# Maps of khazad dum



## Alatar (Oct 26, 2005)

Hey, do any of you know where there are some decent maps of moria?


----------



## Maeglin (Oct 26, 2005)

I'm not sure if any maps of Moria have been made, have you tried searching the forums? Perhaps in one of the books of Tolkien maps out there there is something about Moria. I don't know the names of any of the books off the top of my head though.


----------



## Alatar (Oct 26, 2005)

I've seen one before from atlas of middle earth, it was good, but I can't find it anymore.


----------



## Wonko The Sane (Jan 23, 2006)

The Atlas of Middle-Earth has maps of sections of Moria on pages 129-130.

These are, I gather, gleaned from descriptions of the Fellowship's journey through the mines, rather than any drawings Tolkien himself made. 

There isn't much. A large aerial view of Caradhras showing the paths the Fellowship and Gandalf travelled and how they relate to the outside of the Mountain.
Then there's a small map of what appears to be the pool and the gates to Moria. Then there's a map fo the great hall and the Chamber of Records, etc. and one of Durin's tower.

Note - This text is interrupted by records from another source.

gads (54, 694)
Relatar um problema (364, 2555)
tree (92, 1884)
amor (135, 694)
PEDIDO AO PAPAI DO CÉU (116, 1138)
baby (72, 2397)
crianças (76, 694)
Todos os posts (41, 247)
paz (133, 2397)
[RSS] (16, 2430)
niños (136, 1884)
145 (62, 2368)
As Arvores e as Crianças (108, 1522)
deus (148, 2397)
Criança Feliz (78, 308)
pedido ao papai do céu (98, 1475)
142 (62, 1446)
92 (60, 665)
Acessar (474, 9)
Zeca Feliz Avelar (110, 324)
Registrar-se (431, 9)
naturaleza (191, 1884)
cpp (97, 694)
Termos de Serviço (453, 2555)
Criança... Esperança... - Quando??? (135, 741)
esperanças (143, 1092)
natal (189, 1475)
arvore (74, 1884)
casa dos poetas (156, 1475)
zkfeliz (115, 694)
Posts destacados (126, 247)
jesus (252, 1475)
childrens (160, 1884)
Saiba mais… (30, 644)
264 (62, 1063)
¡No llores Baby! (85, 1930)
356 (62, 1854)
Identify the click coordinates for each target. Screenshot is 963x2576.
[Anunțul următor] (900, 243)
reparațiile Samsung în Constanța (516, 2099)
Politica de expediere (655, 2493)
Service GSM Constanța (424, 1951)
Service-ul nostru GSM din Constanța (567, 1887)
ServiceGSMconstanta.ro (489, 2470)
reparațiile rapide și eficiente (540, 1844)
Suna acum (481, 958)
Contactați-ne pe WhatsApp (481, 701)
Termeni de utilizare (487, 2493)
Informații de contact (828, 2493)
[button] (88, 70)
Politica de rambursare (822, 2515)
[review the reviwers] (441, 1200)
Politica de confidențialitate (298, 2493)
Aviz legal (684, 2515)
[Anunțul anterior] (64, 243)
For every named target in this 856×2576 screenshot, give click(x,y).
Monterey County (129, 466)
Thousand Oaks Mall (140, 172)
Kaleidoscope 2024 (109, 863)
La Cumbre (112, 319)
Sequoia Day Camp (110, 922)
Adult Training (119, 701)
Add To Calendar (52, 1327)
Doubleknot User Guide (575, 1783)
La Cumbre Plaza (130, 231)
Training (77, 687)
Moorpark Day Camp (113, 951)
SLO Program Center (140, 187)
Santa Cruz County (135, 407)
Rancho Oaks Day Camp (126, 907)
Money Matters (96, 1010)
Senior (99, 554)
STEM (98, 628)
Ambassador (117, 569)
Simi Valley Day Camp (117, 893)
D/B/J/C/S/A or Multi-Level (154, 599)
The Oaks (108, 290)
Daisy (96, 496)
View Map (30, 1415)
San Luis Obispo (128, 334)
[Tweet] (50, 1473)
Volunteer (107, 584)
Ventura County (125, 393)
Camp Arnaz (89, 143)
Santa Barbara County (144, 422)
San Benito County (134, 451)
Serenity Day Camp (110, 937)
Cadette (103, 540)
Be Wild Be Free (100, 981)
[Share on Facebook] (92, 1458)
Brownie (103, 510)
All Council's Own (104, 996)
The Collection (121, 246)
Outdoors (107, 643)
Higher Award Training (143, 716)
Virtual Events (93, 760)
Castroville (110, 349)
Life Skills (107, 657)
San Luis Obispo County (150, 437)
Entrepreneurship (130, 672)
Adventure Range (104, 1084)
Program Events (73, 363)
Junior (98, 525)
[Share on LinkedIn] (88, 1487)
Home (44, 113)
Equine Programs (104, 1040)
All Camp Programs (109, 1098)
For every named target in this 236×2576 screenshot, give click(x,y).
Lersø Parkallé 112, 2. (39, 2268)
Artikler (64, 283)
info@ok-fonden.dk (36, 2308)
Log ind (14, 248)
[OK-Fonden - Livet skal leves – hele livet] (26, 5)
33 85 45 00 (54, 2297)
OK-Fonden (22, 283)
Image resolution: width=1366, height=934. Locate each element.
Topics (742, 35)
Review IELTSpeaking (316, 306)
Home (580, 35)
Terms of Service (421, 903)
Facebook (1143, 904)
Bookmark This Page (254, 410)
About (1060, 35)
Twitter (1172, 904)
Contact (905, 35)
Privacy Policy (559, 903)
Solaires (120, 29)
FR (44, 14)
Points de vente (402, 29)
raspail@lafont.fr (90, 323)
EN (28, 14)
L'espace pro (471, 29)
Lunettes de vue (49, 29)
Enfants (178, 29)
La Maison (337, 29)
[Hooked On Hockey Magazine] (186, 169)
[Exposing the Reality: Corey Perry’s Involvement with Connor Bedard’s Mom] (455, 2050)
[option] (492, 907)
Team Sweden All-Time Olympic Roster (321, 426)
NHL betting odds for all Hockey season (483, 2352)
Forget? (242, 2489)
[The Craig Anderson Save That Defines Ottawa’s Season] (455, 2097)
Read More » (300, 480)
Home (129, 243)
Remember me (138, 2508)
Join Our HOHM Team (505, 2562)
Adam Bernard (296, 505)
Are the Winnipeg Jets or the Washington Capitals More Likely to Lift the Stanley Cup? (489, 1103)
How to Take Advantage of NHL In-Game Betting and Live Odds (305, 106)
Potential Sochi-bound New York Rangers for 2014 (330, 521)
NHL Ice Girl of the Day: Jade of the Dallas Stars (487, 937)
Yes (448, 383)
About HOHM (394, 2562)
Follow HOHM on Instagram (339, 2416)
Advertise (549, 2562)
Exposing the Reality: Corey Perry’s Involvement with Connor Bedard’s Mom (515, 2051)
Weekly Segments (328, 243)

All very small, and the interior bits of Moria are woefully incomplete. The one of the halls of Moria is just a sort of floorplan of the halls the fellowship reach towards the end of their journey, and the other one of Durin's tower is a sort of cross-section which doesn't make much sense.

It's probably not what you're looking for. I don't know anywhere where you could find a map of Moria's extent though.


----------